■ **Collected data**
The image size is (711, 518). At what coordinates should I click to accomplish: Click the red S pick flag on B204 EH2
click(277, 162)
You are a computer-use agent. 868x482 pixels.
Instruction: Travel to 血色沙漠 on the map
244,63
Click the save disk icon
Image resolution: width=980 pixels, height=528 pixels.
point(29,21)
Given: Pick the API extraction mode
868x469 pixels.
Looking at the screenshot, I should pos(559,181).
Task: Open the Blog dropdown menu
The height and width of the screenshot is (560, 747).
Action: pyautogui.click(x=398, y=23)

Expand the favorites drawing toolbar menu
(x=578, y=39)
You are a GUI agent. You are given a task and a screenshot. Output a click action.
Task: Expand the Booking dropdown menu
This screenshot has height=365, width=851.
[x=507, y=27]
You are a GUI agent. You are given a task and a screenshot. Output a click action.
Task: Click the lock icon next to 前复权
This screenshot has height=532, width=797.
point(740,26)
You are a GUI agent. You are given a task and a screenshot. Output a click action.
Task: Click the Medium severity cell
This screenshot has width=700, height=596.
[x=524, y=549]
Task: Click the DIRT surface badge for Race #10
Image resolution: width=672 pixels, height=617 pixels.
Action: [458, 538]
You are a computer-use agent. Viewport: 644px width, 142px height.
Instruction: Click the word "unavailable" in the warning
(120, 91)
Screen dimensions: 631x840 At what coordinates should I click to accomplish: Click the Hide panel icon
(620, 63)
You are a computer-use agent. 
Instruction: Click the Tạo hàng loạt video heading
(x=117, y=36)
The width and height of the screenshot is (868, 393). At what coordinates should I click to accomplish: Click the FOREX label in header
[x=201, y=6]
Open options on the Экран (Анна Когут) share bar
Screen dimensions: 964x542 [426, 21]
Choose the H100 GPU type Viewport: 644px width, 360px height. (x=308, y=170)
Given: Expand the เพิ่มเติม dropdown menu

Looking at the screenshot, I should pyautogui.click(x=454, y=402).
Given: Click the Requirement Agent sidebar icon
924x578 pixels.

■ **WHAT IS BEING ASKED**
Return exactly the lines of the data, and only those, from the line with "Task: Click the DIRT" through the last line, inclusive.

■ **SOLUTION TO THIS PROBLEM**
Task: Click the DIRT surface badge for Race #10
Image resolution: width=672 pixels, height=617 pixels.
Action: [458, 538]
You are a computer-use agent. Viewport: 644px width, 142px height.
Instruction: Click the word "unavailable" in the warning
(120, 91)
Screen dimensions: 631x840 At what coordinates should I click to accomplish: Click the Hide panel icon
(620, 63)
You are a computer-use agent. 
Instruction: Click the Tạo hàng loạt video heading
(x=117, y=36)
The width and height of the screenshot is (868, 393). At what coordinates should I click to accomplish: Click the FOREX label in header
[x=201, y=6]
Open options on the Экран (Анна Когут) share bar
Screen dimensions: 964x542 [426, 21]
Choose the H100 GPU type Viewport: 644px width, 360px height. (x=308, y=170)
Given: Expand the เพิ่มเติม dropdown menu

Looking at the screenshot, I should pyautogui.click(x=454, y=402).
Given: Click the Requirement Agent sidebar icon
924x578 pixels.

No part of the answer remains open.